• **Exercise aim**:
Reproduce the rows below verbatim, everything from the line containing "This screenshot has width=979, height=591." down to the line containing "pos(118,83)", with both of those lines included.

(Stored records)

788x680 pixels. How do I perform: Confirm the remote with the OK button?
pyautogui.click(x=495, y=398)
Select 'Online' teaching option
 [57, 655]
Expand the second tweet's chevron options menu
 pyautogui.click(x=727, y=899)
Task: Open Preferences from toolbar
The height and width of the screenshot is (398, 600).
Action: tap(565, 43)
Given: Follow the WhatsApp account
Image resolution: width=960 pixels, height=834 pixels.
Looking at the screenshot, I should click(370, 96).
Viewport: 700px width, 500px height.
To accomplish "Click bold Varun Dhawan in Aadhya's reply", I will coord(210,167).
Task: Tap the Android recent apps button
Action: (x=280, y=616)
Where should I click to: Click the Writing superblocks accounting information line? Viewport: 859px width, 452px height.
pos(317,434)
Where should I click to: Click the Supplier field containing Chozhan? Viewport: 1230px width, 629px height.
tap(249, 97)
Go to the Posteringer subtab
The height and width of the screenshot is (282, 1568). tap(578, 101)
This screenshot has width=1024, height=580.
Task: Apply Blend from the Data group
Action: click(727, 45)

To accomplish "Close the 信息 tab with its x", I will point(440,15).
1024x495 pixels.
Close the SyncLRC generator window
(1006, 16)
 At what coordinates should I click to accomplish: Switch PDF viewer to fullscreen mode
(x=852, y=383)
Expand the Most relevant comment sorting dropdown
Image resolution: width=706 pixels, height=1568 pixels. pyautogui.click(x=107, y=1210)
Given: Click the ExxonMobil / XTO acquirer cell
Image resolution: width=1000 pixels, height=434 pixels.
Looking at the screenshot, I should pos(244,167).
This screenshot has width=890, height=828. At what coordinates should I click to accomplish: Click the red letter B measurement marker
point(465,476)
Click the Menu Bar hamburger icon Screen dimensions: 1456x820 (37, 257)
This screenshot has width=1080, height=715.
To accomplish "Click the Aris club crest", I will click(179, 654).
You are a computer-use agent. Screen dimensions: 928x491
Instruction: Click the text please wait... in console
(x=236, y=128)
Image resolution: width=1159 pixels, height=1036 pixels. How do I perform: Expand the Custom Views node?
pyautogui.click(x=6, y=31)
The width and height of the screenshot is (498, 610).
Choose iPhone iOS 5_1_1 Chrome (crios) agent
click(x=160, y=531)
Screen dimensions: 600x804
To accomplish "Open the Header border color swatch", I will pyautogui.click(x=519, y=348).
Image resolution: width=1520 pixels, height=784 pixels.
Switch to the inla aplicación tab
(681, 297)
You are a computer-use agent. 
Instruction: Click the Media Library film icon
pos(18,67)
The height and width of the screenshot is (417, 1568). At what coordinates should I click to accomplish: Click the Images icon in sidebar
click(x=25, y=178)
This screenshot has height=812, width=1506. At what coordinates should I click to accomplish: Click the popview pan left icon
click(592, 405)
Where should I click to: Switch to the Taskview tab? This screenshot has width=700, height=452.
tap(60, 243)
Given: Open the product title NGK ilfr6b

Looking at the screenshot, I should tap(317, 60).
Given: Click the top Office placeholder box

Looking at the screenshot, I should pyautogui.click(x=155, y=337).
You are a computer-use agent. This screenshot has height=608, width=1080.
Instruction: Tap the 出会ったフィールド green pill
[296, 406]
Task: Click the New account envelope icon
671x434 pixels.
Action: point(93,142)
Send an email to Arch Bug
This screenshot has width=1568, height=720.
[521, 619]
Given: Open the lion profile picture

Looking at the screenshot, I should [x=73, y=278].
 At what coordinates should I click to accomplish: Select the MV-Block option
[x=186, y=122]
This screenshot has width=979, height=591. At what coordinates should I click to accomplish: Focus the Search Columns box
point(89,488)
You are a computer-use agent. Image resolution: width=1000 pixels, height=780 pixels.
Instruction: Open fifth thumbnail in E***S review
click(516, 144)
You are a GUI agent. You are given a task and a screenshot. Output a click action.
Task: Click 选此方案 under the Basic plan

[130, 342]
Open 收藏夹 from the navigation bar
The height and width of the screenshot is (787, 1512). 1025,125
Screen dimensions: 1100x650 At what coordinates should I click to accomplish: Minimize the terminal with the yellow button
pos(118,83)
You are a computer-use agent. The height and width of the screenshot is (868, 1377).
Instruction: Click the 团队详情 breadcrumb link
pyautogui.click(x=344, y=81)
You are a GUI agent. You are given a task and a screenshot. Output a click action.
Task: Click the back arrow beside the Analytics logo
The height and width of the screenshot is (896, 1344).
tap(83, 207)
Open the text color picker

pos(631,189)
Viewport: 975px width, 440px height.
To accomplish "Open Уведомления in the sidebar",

• **Result for this exercise**:
This screenshot has width=979, height=591. At what coordinates should I click to accomplish: Focus the Search Columns box
point(89,488)
You are a computer-use agent. Image resolution: width=1000 pixels, height=780 pixels.
Instruction: Open fifth thumbnail in E***S review
click(516, 144)
You are a GUI agent. You are given a task and a screenshot. Output a click action.
Task: Click 选此方案 under the Basic plan

[130, 342]
Open 收藏夹 from the navigation bar
The height and width of the screenshot is (787, 1512). 1025,125
Screen dimensions: 1100x650 At what coordinates should I click to accomplish: Minimize the terminal with the yellow button
pos(118,83)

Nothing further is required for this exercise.